**What the task asks:**
Reproduce the entries starting at the line containing "1324x666 pixels. How" and ending at the line containing "Action: (538, 300)", switching "How do I perform" to "How can I carry out" and leaving everything else unchanged.

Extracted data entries

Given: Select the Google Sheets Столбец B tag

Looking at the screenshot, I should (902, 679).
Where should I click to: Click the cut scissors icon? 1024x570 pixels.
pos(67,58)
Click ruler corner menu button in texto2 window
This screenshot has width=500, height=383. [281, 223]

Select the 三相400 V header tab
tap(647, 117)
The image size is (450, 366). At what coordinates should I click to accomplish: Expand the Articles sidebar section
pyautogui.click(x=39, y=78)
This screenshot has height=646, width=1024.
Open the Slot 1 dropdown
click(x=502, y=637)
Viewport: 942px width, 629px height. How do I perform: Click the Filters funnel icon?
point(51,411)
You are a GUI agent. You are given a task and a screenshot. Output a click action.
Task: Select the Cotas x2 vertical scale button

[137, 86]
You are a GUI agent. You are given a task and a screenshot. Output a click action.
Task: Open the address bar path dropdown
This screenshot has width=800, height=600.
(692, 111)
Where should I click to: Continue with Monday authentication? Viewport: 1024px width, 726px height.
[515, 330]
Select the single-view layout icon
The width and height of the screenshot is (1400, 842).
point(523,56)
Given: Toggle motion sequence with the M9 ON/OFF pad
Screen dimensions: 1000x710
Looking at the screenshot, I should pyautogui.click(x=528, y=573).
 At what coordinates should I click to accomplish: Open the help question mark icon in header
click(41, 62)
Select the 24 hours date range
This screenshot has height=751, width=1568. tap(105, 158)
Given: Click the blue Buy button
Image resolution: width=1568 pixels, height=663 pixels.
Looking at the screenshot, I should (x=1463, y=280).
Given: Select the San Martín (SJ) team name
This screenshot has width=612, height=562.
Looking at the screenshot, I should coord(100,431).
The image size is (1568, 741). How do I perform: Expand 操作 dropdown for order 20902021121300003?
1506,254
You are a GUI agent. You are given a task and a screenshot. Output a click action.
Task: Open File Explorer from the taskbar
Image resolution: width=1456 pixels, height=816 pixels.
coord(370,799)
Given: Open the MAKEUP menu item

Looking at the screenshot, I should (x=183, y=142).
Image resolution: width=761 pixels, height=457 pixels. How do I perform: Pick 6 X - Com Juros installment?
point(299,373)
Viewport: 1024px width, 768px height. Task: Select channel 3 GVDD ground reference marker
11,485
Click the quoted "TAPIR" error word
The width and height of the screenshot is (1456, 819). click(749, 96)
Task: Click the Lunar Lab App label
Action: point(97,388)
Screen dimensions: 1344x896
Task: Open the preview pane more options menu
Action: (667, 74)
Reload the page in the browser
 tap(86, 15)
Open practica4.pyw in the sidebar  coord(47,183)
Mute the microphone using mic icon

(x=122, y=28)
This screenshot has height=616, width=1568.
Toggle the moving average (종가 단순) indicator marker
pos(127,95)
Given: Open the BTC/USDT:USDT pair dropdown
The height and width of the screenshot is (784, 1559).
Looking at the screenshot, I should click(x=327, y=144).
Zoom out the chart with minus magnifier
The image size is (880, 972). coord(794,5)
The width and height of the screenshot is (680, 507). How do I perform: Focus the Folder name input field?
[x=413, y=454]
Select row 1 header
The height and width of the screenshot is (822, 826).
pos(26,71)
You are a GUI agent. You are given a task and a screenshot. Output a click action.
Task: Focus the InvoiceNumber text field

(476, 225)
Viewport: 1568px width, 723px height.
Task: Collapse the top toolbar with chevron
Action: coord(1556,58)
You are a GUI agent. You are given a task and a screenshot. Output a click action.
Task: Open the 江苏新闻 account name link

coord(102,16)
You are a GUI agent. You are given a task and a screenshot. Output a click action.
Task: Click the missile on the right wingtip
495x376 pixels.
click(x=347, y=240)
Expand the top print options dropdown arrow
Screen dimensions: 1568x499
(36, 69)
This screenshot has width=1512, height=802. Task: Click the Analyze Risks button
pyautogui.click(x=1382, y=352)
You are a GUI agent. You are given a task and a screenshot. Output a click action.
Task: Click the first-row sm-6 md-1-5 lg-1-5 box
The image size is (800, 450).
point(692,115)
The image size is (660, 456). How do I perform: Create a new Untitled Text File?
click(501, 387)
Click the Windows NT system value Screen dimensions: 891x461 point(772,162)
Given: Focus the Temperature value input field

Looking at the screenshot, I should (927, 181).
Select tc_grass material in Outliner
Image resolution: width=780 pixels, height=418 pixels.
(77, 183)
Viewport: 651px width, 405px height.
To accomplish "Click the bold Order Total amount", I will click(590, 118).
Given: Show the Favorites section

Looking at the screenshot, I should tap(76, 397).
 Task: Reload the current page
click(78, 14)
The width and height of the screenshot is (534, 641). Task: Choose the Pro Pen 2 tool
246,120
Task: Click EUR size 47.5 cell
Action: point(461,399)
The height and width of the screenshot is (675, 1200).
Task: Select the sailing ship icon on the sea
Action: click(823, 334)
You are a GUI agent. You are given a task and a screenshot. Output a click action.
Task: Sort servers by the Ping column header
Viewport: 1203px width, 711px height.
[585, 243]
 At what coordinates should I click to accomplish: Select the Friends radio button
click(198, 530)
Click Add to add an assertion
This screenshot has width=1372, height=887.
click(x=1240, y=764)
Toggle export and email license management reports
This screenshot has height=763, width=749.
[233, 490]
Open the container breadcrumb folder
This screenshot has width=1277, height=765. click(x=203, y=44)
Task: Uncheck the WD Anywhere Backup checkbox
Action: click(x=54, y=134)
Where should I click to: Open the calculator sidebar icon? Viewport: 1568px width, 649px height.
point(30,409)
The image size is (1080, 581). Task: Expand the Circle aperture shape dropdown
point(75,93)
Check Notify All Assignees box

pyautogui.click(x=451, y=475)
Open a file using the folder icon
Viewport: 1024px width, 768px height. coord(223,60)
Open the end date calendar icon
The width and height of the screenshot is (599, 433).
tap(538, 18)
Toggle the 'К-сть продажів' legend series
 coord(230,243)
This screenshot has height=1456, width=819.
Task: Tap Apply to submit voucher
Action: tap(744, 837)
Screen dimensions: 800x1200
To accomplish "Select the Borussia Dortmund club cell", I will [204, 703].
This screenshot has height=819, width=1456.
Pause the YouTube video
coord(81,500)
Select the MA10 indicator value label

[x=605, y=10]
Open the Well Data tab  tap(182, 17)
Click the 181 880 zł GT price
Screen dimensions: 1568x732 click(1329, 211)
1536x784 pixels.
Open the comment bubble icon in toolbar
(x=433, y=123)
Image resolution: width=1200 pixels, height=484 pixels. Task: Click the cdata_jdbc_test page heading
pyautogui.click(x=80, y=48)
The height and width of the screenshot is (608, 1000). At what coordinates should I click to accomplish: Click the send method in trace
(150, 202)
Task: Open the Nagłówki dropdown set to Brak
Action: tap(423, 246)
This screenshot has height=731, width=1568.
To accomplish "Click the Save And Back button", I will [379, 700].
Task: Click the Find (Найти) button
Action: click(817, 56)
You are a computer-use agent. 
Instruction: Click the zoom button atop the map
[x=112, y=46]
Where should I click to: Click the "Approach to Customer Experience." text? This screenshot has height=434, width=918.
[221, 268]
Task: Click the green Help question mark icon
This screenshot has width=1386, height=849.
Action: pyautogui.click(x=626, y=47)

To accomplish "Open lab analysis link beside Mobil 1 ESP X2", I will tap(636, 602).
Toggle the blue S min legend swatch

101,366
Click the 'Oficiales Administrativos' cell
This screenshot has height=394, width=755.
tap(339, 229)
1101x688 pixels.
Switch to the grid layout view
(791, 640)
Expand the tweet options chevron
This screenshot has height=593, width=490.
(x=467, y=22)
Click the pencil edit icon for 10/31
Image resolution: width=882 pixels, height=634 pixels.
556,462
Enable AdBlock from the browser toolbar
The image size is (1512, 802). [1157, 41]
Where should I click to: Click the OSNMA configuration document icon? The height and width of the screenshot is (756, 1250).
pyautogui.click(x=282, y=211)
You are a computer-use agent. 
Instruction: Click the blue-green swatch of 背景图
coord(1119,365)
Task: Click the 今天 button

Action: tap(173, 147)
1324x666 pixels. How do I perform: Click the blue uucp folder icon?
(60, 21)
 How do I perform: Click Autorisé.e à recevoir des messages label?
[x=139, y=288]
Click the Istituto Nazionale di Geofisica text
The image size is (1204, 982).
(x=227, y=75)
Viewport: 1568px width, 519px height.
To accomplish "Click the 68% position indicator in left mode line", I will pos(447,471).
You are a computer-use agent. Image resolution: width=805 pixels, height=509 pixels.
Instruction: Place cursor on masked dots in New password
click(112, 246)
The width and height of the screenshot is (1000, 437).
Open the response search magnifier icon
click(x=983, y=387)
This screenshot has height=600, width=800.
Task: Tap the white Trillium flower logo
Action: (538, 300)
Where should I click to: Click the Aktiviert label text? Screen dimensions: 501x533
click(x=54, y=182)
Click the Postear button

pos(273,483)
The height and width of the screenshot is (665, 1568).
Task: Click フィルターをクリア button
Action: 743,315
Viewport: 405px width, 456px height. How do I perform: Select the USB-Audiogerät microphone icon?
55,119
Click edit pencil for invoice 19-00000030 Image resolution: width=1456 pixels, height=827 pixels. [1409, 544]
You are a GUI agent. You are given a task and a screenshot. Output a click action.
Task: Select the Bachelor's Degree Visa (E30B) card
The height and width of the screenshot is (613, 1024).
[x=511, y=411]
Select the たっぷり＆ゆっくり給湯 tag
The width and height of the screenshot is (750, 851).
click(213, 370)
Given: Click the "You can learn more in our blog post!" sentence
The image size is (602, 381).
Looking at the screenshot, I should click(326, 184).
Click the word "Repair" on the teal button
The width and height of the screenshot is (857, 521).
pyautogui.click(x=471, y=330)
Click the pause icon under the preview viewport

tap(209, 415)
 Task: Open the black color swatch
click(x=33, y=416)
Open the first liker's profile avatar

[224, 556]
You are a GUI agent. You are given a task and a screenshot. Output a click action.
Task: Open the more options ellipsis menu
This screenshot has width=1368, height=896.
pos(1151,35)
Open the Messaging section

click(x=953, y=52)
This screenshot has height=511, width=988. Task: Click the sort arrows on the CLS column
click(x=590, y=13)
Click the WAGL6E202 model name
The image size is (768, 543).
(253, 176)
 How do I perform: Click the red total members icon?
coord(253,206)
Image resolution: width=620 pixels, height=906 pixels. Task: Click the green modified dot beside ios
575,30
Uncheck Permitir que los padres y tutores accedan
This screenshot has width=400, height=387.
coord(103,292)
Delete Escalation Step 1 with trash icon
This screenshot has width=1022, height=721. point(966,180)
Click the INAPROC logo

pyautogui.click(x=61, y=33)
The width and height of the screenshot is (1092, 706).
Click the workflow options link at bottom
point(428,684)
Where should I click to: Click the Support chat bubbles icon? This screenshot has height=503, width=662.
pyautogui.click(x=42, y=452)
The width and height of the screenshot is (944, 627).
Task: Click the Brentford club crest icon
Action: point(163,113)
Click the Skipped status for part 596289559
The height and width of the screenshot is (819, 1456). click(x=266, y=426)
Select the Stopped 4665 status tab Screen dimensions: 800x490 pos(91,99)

**Output of the task:**
1324x666 pixels. How can I carry out: Click the blue uucp folder icon?
(60, 21)
 How can I carry out: Click Autorisé.e à recevoir des messages label?
[x=139, y=288]
Click the Istituto Nazionale di Geofisica text
The image size is (1204, 982).
(x=227, y=75)
Viewport: 1568px width, 519px height.
To accomplish "Click the 68% position indicator in left mode line", I will pos(447,471).
You are a computer-use agent. Image resolution: width=805 pixels, height=509 pixels.
Instruction: Place cursor on masked dots in New password
click(112, 246)
The width and height of the screenshot is (1000, 437).
Open the response search magnifier icon
click(x=983, y=387)
This screenshot has height=600, width=800.
Task: Tap the white Trillium flower logo
Action: (538, 300)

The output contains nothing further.